# Yesterday At the Grocery Store



## Been There (Dec 21, 2022)

I needed to get a few things for my Christmas dinner and then while shopping, I decided that I was going to again volunteer to work at the local soup kitchen helping to feed the homeless and other people that can't afford to buy food for a Christmas dinner. When we are done serving everyone that comes in, the volunteers get to eat. What else do I have to do. My niece invited me to her house, but she lives in San Jose and I wasn't in a mood for traveling. Besides, she invites like 10 of her friends to the dinner. Nice people, but we have very little in common to talk about. 

While walking through the produce section, a lady walked up to me and excused herself and asked if I knew how to tell a ripe cantaloupe from one that isn't. I told her how I do it and did it for her. While I was testing the lope, she started talking about all the work she had to do to get ready to serve her meal and "to just imagine, I have to eat alone." I took that as a hint and told her that was a shame to be alone on Christmas Day, but try to make the best of it. I knew she was baiting me, but I didn't bite on the hook.

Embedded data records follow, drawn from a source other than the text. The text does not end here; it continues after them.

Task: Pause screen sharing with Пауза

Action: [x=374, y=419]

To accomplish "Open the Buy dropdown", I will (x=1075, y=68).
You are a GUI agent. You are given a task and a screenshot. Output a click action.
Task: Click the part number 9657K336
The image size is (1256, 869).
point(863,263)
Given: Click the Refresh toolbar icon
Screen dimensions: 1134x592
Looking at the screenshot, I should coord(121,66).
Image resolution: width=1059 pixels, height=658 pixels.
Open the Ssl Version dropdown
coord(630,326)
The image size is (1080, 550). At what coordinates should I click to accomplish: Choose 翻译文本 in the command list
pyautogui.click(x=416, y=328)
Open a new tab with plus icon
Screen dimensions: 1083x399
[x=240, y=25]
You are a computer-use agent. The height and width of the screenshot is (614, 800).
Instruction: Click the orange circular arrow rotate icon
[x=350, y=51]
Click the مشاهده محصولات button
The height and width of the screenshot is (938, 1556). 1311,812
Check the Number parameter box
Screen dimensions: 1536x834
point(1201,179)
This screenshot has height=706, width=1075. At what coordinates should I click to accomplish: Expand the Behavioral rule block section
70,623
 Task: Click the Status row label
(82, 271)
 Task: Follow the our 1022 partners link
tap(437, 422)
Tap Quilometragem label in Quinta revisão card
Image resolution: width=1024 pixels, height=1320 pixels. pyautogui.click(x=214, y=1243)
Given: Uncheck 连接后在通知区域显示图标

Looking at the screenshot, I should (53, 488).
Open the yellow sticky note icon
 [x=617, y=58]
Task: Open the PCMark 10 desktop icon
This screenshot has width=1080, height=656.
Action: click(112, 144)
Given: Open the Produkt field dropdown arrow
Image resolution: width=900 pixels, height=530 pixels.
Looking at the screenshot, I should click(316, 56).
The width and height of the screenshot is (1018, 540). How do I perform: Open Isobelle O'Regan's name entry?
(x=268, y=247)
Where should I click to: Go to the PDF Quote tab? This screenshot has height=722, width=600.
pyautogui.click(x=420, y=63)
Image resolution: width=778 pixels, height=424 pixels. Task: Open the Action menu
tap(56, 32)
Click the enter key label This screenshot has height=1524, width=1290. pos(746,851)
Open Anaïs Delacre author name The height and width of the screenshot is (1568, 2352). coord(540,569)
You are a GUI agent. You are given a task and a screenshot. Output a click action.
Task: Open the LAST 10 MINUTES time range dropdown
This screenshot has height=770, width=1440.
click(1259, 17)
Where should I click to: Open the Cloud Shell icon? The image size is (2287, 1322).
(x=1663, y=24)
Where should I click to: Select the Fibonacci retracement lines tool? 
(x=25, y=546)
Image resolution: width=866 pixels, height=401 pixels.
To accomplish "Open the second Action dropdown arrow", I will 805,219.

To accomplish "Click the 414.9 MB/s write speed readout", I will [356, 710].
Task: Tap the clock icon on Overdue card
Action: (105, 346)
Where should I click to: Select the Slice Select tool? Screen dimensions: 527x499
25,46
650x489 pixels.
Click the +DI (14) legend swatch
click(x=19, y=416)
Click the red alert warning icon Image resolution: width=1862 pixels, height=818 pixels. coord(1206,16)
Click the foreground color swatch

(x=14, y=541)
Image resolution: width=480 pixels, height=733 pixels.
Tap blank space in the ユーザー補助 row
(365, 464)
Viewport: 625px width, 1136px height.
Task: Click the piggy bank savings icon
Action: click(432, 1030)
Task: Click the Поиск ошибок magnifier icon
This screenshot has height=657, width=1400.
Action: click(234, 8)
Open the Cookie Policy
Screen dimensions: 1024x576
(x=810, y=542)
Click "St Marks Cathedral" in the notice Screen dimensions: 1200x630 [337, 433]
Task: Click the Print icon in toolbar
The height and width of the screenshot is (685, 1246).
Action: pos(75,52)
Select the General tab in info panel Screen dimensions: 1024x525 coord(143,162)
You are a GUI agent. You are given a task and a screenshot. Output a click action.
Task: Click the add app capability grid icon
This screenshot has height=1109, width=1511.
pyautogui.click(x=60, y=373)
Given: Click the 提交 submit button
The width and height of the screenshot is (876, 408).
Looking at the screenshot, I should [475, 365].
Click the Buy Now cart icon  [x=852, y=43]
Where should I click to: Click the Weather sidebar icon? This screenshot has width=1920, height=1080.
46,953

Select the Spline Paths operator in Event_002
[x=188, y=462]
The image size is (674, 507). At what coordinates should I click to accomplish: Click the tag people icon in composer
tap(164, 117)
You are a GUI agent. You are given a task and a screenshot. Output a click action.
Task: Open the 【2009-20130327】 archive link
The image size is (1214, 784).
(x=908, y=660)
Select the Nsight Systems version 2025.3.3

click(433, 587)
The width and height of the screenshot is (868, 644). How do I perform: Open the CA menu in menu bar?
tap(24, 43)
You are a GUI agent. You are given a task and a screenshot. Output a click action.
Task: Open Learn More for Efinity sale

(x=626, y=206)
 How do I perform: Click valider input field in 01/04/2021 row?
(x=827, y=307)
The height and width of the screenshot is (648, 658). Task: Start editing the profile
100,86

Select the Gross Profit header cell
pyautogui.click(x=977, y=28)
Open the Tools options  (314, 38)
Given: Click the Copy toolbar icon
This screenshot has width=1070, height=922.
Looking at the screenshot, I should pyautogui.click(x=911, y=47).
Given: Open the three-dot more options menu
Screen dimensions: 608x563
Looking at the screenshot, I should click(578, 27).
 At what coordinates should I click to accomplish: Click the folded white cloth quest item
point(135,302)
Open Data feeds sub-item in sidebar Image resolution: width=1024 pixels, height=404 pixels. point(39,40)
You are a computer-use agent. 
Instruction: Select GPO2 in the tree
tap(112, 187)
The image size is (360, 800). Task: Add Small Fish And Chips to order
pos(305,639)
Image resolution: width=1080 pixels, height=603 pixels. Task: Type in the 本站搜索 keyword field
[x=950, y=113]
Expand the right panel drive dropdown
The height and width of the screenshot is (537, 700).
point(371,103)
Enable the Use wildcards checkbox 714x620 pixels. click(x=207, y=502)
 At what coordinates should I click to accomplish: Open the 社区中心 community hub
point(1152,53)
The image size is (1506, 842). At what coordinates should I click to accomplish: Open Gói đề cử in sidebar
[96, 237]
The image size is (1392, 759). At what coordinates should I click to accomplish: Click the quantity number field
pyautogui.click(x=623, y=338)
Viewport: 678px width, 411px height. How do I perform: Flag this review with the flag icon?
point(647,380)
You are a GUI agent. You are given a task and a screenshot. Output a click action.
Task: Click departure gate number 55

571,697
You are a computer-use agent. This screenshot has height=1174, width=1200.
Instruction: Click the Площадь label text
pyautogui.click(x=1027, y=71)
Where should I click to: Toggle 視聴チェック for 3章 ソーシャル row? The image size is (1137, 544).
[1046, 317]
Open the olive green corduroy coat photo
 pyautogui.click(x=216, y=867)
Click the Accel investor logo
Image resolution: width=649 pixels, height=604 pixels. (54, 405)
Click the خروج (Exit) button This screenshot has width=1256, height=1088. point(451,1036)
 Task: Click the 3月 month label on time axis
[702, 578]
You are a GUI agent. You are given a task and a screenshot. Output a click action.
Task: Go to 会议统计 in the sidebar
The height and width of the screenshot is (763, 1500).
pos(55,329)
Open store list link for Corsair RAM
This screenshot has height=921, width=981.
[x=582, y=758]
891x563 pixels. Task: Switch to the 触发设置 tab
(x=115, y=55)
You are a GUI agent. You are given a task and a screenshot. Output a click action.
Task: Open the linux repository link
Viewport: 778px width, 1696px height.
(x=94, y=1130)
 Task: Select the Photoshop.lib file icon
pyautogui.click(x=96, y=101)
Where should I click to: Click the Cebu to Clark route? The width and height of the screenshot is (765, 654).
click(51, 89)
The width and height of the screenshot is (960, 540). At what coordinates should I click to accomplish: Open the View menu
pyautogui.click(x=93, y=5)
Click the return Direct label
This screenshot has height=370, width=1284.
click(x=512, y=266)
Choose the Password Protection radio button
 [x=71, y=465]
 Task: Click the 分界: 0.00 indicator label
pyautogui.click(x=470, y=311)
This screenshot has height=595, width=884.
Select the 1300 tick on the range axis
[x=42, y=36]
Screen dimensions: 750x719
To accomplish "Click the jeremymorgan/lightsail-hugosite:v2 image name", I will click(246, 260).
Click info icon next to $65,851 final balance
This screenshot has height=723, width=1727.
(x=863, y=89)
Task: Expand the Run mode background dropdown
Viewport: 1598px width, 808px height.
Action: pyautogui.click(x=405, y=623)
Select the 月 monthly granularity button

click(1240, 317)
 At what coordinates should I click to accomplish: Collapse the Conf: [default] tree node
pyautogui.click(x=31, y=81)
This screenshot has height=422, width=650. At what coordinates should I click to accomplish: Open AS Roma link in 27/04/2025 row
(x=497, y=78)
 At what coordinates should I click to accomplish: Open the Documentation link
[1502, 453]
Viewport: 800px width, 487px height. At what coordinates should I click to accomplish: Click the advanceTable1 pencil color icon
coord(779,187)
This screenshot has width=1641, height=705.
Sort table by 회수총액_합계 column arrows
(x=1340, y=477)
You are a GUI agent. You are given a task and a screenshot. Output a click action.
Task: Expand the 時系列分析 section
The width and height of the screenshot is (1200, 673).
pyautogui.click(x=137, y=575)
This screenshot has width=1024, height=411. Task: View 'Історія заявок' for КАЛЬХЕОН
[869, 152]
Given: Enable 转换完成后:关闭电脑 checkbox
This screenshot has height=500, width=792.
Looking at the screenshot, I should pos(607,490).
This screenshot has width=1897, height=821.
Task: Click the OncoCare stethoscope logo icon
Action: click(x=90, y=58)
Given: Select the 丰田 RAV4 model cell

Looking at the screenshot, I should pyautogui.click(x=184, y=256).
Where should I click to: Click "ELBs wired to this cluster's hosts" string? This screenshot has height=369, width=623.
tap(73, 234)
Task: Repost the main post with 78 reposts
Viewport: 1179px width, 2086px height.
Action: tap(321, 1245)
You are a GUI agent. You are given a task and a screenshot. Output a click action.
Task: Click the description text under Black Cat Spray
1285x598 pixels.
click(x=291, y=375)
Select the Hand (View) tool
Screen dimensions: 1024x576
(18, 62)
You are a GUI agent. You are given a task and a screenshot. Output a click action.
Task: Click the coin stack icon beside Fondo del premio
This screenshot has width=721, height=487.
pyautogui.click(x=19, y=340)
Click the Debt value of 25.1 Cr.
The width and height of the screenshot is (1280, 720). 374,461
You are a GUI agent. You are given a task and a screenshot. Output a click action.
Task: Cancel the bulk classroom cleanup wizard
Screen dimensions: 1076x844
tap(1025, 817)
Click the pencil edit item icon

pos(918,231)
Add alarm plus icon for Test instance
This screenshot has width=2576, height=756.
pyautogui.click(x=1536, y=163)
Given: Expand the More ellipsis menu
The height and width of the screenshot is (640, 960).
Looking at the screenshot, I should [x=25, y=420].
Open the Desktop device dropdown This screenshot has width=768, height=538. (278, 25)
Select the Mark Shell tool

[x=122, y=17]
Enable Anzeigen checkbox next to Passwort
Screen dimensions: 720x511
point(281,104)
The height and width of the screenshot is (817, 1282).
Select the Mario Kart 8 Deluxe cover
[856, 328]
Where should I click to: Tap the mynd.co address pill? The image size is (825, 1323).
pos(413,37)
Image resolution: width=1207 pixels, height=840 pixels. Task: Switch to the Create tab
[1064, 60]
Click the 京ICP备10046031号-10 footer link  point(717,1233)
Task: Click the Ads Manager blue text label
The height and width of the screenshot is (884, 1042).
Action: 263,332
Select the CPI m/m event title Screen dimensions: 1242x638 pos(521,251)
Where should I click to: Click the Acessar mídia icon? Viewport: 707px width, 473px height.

This has happened to me before and I did take the bait once and told myself "no more grocery store dates." 

She seemed very nice, but just a bit off. Maybe she was going to be alone for the first time at Christmas or some other reason that I didn't pick up on, but I'm not feeling any guilt for not biting. Should I have asked her to my place for dinner or taken a pass like I did? These things bother me and I always end up feeling some remorse for not taking other people's emotions into consideration. Looking back now, I think maybe I should have taken the bait, but I am conflicted about doing this. I always worry about being set up.


----------



## Blessed (Dec 21, 2022)

No, you did the right thing.  At least she did not run up with her cart, break your leg and take you home for a new version of a movie.  She could have called it "Christmas Misery" LOL


----------



## Wren (Dec 22, 2022)

Maybe not a good idea to invite a stranger into your home Been There but perhaps you could’ve suggested she come along to help at the Soup Kitchen ? That way she would not be spending Christmas alone, and you would get to know each other a little more

Well done for volunteering and a Happy Christmas !


----------



## terry123 (Dec 22, 2022)

Wren said:


> Maybe not a good idea to invite a stranger into your home Been There but perhaps you could’ve suggested she come along to help at the Soup Kitchen ? That way she would not be spending Christmas alone, and you would get to know each other a little more
> 
> Well done for volunteering and a Happy Christmas !


I agree.


----------



## OneEyedDiva (Dec 22, 2022)

Hey...I've been watching Criminal Minds.  Definitely wouldn't have invited her to my home. You did the right thing. And why did she have to do all this preparation to "serve her meal" if she was going to be alone at Christmas? Something doesn't add up. It's nice of you to volunteer to help serve those in need during Christmas.


----------



## Lara (Dec 22, 2022)

Been There said:


> .....she started talking about all the work she had to do to get ready to serve her meal and "to just imagine, I have to eat alone." I took that as a hint and told her that was a shame to be alone on Christmas Day, but try to make the best of it.* I knew she was baiting me,* but I didn't bite on the hook. This has happened to me before and I did take the bait once and told myself "no more grocery store dates."...*She seemed very nice, but just a bit off*...Should I have asked her to my place for dinner or taken a pass like I did?...Looking back now, I think maybe I should have taken the bait, but I am conflicted about doing this.* I* *always worry about being set up.*


Trust your instincts as I made bold in your quote...and never look back.
It's maybe okay to invite a stranger to dinner if your entire family is also present and your instincts are positive...but never alone.


----------



## Been There (Dec 22, 2022)

Like I said, she seemed a bit off, but harmless. I have a soft heart for people that seems to be needy. What bothered me most was that she was/is a very attractive woman with a nice shape and took care of herself as far as her hair, makeup and being well-dressed. All totaled, this confused me as to why such a woman would be alone at Christmas. It wasn’t that I was suspicious of anything, but confused would be a better word. I’m not one to intrude into a person’s life, like some men will ask, “Why is a beautiful woman like you all alone at Christmas?” Asking that question can start a long drawn out conversation and is really none of my business having just met her.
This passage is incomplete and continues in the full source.